As a Corel devotee and a certified clipart-aholic, I looked forward to a loving relationship with these Corel images. It was not to be.

After a simple installation, I opened to the main screen and did a search on the word "Christmas." It came up with over 1000 hits, but the thumbnails were all the same generic icon. When I tried to open one, I was asked to "insert CD 2." I did so, but there was no response. The same dialogue box appeared over and over, and did not respond to the fact that I had put the proper CD in the drive. I tried again with another image and another CD, with the same results.

A third try brought something even more bizarre, when I clicked on an image to open it, it opened in Quick View Plus (a Windows utility).

A trip through the manual described all manner of support options, most of them costing $$. I was led to Corel's web site, where the only free option was to send them an email message, which I did.

Their reply was prompt: "If the Gallery browser does not have ample time for the system to read the CD, it goes into what we commonly refer to as the "insert Loop" and the message doesn't go away. The only workarounds are to allow the CD to read and have the images automatically pop up after the CD is recognized or you can shut down the Gallery browser and relaunch it so that the browser will be reading off the new CD..."
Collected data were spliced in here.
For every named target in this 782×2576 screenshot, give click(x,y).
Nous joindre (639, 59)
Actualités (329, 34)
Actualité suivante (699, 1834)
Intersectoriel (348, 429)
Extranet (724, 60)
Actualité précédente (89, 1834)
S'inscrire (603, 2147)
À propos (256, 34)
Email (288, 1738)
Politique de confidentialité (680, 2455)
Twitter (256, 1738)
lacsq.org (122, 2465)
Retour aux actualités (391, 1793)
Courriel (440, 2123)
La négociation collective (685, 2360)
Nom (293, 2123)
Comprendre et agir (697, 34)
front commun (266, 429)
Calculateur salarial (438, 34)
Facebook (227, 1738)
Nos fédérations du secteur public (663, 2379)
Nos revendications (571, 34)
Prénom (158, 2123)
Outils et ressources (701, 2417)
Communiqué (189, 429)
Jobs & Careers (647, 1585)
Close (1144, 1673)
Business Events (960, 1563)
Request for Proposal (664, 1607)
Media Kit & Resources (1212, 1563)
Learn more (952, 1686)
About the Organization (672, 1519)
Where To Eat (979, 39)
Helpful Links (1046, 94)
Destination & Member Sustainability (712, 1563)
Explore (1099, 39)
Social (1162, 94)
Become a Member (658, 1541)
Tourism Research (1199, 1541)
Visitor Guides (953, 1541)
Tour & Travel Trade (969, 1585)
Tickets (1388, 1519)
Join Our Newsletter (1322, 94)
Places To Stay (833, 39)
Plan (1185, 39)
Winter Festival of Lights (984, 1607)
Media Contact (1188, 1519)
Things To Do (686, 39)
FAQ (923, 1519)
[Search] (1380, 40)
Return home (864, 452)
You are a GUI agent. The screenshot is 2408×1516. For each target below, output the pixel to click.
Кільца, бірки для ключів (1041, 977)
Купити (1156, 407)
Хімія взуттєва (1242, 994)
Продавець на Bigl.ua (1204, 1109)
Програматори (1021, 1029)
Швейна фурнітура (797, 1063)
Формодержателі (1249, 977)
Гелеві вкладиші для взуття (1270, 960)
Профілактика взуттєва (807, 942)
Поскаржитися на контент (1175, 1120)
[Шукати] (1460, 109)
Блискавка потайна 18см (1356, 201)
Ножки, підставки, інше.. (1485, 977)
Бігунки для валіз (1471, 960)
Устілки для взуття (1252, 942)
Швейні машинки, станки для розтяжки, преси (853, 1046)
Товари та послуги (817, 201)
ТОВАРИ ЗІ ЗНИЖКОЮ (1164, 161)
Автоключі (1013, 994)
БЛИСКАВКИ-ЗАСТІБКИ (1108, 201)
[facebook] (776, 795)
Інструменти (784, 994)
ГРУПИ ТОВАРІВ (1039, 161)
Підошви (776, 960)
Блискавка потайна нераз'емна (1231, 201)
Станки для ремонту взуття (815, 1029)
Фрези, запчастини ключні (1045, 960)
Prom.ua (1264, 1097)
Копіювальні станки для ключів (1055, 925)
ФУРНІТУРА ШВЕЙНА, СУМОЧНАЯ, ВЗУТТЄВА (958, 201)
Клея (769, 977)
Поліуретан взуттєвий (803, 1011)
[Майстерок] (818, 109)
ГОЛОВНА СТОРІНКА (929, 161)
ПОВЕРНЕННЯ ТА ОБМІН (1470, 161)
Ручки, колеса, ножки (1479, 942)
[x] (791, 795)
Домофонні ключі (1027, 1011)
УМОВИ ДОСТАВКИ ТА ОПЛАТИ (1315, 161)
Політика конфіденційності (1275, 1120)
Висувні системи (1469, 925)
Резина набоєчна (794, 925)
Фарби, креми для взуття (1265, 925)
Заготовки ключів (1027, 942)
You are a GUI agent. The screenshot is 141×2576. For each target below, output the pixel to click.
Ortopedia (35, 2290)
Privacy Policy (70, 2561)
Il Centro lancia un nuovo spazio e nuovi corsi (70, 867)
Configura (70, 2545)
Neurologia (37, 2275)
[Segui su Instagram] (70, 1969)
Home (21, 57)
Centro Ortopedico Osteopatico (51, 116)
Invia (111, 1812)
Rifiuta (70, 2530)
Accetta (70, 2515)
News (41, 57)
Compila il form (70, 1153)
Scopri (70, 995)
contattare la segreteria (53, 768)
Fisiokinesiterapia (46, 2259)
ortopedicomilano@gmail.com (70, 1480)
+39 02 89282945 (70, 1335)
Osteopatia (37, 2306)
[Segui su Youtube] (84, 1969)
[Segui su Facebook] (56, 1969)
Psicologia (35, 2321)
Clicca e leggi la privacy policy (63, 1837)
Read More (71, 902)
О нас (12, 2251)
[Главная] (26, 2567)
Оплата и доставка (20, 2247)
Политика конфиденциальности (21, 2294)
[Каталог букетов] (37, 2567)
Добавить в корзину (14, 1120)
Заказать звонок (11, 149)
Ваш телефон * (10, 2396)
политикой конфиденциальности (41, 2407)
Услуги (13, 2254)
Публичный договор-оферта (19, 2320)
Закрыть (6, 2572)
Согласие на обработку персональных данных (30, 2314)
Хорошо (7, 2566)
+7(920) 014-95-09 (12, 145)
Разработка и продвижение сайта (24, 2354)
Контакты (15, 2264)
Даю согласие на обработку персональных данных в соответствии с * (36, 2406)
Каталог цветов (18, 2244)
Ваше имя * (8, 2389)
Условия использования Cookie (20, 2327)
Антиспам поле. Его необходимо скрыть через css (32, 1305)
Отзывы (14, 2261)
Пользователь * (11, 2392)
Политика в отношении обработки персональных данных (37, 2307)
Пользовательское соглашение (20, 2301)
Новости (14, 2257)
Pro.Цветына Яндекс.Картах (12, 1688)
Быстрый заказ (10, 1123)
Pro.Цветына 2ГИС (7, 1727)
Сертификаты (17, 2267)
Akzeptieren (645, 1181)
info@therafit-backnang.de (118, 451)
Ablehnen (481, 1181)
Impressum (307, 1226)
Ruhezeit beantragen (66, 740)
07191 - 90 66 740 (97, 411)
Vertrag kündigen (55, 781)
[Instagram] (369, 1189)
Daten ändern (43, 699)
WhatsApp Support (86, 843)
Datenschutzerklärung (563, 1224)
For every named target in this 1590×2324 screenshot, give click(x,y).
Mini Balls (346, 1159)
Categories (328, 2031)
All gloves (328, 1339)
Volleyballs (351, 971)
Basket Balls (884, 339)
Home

At this point, my patience grew thin. I decided to check out the fonts before throwing in the towel.

The manual indicated that they were on CD1, although there was nothing on the CD label that said so. I was unable to access them directly. Any attempt to read the contents of the CD launched the installation setup.

I decided on a frontal attack. In DOS, I down-loaded the fonts and sounds to my hard drive. With My Portfolio (freeware) I was able to catalogue the jpeg photos (which are very nice, I admit). The clipart, however, is in CCX format which can only be read by Corel Photo House or by this thoroughly annoying Gallery browser.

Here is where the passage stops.